Зима в этом году в России выдалась суровая.

По-видимому, жители средней полосы просто вынудили ее обрушить на города и села тридцатипятиградусные морозы и снегопады, по обильности превышающие норму в несколько раз. Уж очень надоели они зиме своими причитаниями и жалобами на прежние теплые сезоны. Ну не нравились народу дожди в декабре и оттепели в январе! Им подавай Рождественские морозы и сугробы, как в сладостно приукрашенном детстве.

И довздыхались усатые дяденьки и высокогрудые тетеньки: «Ах, какие раньше стояли морозы!
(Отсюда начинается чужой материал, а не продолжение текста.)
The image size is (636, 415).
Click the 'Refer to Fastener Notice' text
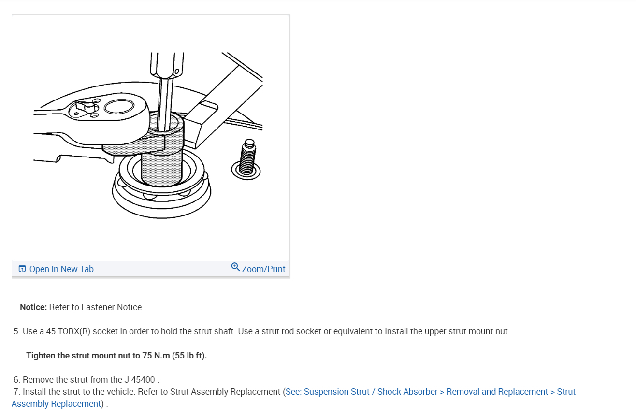[x=96, y=307]
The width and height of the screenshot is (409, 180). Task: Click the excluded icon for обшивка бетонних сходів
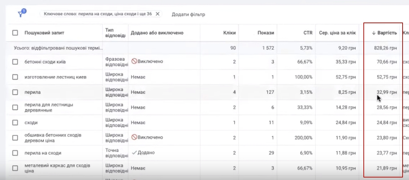(134, 138)
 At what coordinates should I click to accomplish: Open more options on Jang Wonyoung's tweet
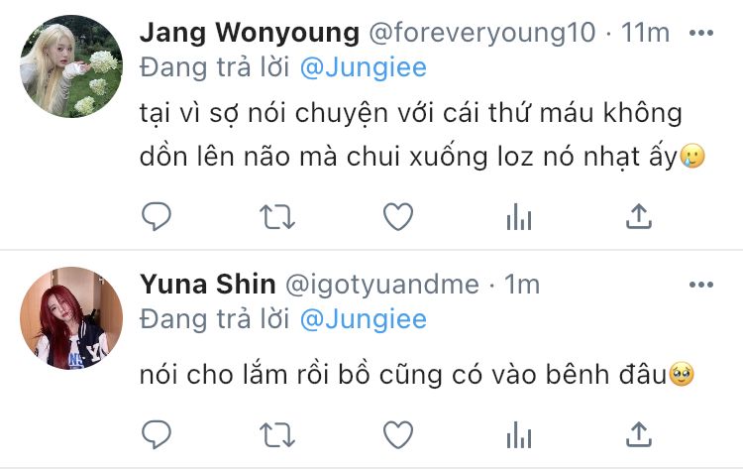coord(701,33)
Я помню, мы в школу по неделе не ходили. Целый день во дворе играли! Лепили снеговиков и катались с горок. А какие были снега! Утром встанешь, а дверь не открыть, так ее снегом завалило. Что же теперь?! Одна сырость. Всю атмосферу испортили». И так далее, и в таком же духе.

Ясно, что сердце у зимы не железное, а снежное, вот и откликнулась она на просьбы трудящихся – и морозы даровала, и снегопады.

Народ, естественно, снова не доволен! Трубы центрального отопления, не ремонтированные с того самого сладостного детства усатых дяденек и высокогрудых тетенек, морозов не выдерживают и лопаются, снегоочистительная техника не справляется со снегом, который валит день и ночь, на дорогах пробки.

Дети, правда, в школу из-за морозов не ходят, но ведь у них и так каникулы.

В общем, перестаралась зима. Хотела, как лучше…

Морис Миндаугас сидел в кресле возле камина и смотрел на покачивающиеся в ритмичном танце языки огня.

В доме детектива Мирославы Волгиной было тепло от горячей воды, наполняющей батареи. Дом был ее собственный, и поэтому все в нем было так, как надо.

Однако Мориса всегда тянуло к камину. Он мог часами, не отрываясь, смотреть на огонь и думать о своем.